FERIDAS QUE NÃO CICATRIZAM

Algumas feridas são de difícil cicatrização. Às vezes, um simples arranhão na perna de uma pessoa que tem varizes, ou um pequeno ferimento nos pés de um portador de diabetes são o suficiente para dar origem a uma lesão crônica, que persiste durante anos, não responde a tratamentos convencionais e corre o risco de apresentar complicações graves.

Pacientes acamados por muito tempo ou que perderam a capacidade de locomover-se e, por isso, exercem pressão continua sobre determinadas regiões do corpo, são vulneráveis à formação de escaras, outro tipo de lesão que custa a cicatrizar.

A dificuldade de cicatrização não é exclusiva das feridas crônicas; pode ocorrer também em feridas agudas. É o caso das incisões cirúrgicas infectadas que não fecham e das áreas de trauma com laceração extensa da pele e dos tecidos adjacentes.

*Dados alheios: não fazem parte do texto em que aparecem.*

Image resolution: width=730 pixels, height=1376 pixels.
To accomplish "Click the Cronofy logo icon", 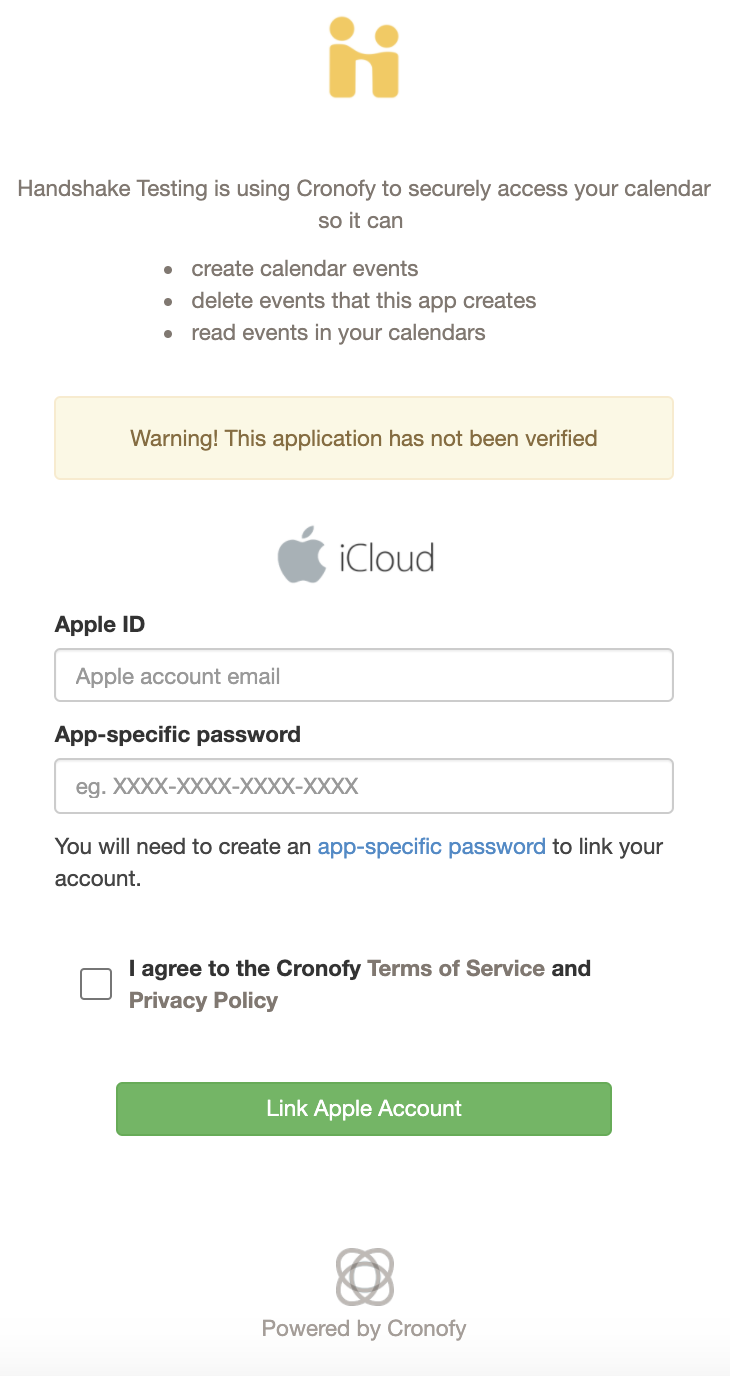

Durante muito tempo, a medicina lutou para reverter esses quadros, nem sempre com sucesso. Foi só a partir das últimas décadas  do século XX, que se tornou possível tratar adequadamente essas afecções com a aplicação clínica da oxigenoterapia hiperbárica. Conhecimentos antigos, há muito utilizados em mergulho e no trabalho em minas subterrâneas, serviram de base para o fisiologista Paul Bert publicar, em 1876, “A Pressão Hiperbárica”, obra que serviu de fundamento para uma nova especialidade médica, a medicina hiperbárica,  que trouxe grandes benefícios para os pacientes com feridas que não cicatrizam.

A associação do tratamento clássico com sessões dentro de câmaras fechadas, onde os doentes respiram oxigênio numa pressão atmosférica superior à pressão atmosférica no nível do mar (técnica conhecida como oxigenoterapia hiperbárica) tem-se mostrado eficaz para ativar o processo de cicatrização dos tecidos.